Start of Block
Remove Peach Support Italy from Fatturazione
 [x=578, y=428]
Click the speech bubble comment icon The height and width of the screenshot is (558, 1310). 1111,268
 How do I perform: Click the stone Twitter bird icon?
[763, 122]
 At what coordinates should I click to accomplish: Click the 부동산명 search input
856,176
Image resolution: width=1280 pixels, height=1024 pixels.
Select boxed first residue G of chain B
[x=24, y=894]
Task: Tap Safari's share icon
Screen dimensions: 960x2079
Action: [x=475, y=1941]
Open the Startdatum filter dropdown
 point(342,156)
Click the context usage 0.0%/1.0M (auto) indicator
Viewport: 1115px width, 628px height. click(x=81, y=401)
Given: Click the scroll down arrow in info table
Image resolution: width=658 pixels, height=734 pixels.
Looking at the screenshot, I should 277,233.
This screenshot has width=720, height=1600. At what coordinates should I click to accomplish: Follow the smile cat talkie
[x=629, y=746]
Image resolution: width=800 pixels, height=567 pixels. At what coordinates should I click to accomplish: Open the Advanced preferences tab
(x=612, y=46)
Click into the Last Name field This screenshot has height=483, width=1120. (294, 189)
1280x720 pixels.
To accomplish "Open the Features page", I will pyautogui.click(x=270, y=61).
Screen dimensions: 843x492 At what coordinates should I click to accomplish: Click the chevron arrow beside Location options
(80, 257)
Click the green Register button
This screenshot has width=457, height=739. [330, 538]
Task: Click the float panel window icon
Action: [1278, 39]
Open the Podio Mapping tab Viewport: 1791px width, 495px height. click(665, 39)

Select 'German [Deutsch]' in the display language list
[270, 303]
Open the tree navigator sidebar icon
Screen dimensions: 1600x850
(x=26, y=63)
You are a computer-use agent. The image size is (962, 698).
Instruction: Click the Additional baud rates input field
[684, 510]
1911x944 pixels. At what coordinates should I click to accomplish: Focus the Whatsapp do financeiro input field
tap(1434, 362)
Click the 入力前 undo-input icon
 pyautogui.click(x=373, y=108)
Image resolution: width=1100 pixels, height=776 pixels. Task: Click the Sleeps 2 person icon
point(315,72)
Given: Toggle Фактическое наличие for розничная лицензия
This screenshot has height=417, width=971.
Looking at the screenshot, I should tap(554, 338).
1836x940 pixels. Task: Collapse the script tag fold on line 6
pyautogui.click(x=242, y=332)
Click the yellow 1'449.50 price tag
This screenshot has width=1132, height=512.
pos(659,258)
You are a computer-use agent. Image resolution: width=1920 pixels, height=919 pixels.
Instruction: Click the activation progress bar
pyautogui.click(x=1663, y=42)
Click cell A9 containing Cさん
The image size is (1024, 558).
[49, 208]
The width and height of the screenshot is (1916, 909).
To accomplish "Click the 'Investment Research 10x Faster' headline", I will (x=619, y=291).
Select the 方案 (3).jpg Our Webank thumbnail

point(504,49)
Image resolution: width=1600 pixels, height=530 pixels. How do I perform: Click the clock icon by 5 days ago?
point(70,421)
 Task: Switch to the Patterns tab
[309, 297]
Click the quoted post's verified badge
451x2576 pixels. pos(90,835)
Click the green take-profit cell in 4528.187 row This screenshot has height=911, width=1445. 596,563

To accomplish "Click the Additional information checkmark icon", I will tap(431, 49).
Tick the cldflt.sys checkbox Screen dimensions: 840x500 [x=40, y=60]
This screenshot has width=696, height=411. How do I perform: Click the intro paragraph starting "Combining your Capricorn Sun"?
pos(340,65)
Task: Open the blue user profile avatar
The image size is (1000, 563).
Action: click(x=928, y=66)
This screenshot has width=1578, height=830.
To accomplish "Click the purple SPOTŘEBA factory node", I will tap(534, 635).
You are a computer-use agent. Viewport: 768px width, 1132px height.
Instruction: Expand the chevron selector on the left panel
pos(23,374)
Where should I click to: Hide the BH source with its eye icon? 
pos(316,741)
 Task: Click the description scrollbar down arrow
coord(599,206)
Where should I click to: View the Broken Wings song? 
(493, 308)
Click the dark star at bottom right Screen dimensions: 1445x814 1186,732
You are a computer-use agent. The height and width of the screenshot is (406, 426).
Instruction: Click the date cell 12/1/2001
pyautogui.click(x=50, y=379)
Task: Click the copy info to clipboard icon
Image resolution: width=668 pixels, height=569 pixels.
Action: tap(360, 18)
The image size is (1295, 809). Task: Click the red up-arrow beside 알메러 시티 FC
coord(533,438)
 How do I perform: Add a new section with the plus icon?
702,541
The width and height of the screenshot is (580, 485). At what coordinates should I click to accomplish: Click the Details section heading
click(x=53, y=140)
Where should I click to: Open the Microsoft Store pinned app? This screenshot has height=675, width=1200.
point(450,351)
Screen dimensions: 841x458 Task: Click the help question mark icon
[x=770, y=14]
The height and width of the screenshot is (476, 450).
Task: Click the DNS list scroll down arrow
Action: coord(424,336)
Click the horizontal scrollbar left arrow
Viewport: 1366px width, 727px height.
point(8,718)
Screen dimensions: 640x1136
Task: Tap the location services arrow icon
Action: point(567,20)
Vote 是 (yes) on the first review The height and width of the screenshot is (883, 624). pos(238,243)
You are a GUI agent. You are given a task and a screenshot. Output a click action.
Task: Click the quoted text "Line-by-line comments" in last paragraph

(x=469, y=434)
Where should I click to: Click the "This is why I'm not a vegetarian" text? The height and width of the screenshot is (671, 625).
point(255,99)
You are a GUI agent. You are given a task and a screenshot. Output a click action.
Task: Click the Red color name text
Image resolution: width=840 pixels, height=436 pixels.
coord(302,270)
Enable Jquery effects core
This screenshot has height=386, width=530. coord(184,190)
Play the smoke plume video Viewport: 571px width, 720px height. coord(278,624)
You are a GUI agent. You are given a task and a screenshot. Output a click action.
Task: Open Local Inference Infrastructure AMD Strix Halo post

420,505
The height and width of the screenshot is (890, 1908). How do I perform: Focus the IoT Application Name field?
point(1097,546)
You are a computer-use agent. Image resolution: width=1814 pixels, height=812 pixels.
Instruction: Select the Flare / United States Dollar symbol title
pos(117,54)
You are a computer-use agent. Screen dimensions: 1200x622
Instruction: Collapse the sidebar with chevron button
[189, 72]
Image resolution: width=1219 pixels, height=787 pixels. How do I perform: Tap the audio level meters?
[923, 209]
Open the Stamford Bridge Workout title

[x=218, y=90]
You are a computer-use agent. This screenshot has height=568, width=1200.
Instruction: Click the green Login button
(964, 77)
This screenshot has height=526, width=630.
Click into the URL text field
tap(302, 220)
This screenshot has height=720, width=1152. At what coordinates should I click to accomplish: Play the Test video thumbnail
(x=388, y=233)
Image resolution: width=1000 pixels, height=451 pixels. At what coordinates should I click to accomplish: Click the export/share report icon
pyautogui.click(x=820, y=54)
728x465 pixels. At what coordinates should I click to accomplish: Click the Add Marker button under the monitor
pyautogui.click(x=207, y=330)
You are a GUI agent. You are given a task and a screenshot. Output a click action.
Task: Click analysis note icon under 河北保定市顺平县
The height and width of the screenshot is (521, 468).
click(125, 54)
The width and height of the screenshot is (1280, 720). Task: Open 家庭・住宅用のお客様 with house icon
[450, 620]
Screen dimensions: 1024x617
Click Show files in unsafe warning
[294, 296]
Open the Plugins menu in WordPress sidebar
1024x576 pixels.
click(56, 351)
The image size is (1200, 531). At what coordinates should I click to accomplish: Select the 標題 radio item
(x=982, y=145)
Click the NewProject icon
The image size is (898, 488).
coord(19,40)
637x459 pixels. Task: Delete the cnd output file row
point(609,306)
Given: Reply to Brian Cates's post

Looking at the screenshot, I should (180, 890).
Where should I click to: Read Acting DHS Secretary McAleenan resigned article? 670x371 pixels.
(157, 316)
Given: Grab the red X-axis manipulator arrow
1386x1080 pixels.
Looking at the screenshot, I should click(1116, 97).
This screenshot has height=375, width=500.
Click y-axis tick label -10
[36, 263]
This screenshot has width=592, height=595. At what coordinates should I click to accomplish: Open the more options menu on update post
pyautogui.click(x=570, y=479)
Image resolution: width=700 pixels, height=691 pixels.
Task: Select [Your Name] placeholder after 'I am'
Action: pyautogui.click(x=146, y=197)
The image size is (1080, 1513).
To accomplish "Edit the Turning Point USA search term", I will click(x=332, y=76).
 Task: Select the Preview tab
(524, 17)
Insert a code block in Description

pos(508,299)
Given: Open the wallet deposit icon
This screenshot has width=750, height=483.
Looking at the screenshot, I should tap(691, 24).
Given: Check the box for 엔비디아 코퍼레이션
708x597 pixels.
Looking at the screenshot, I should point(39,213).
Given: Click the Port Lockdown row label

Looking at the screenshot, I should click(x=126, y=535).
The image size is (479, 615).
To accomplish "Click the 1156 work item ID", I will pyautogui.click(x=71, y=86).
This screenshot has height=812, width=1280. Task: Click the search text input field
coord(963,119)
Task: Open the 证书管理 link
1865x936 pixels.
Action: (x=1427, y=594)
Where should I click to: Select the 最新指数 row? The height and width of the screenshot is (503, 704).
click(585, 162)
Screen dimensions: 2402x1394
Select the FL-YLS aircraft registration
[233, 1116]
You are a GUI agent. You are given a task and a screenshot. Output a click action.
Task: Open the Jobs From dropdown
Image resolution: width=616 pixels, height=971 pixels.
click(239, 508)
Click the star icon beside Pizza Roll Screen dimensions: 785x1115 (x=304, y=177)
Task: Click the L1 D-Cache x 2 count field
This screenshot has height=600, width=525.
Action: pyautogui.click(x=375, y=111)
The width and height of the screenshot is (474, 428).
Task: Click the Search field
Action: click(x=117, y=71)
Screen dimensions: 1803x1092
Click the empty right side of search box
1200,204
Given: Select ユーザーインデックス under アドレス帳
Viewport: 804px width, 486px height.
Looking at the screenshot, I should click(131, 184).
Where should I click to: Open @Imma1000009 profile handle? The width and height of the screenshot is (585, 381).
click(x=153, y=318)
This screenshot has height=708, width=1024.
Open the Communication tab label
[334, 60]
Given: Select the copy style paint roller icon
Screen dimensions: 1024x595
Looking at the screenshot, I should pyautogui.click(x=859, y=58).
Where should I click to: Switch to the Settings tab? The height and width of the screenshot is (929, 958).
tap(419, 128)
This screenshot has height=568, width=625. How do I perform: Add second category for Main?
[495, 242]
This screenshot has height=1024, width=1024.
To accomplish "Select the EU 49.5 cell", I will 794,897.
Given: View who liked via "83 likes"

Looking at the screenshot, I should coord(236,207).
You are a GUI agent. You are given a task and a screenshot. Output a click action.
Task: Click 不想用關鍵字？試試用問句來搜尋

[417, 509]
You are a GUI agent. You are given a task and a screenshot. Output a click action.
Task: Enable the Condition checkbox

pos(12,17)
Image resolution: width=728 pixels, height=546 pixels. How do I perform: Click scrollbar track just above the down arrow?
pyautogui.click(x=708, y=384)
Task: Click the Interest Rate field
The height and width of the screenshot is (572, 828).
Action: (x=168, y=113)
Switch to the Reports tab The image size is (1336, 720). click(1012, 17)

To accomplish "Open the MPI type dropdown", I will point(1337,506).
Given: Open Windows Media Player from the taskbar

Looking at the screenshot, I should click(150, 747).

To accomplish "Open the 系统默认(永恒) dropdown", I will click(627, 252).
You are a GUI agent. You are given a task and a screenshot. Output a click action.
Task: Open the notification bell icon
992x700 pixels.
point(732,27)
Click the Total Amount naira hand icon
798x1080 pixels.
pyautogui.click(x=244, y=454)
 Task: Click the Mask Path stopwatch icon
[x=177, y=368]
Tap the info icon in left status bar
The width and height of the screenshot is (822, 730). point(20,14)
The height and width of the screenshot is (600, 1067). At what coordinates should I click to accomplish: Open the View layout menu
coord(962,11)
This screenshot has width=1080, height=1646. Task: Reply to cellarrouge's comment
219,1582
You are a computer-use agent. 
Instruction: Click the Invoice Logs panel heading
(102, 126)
End of Block
> Problem requirements
Given the word "copy", show every line of the records that contains it.

> Reply
Task: Click the copy info to clipboard icon
Given: Select the copy style paint roller icon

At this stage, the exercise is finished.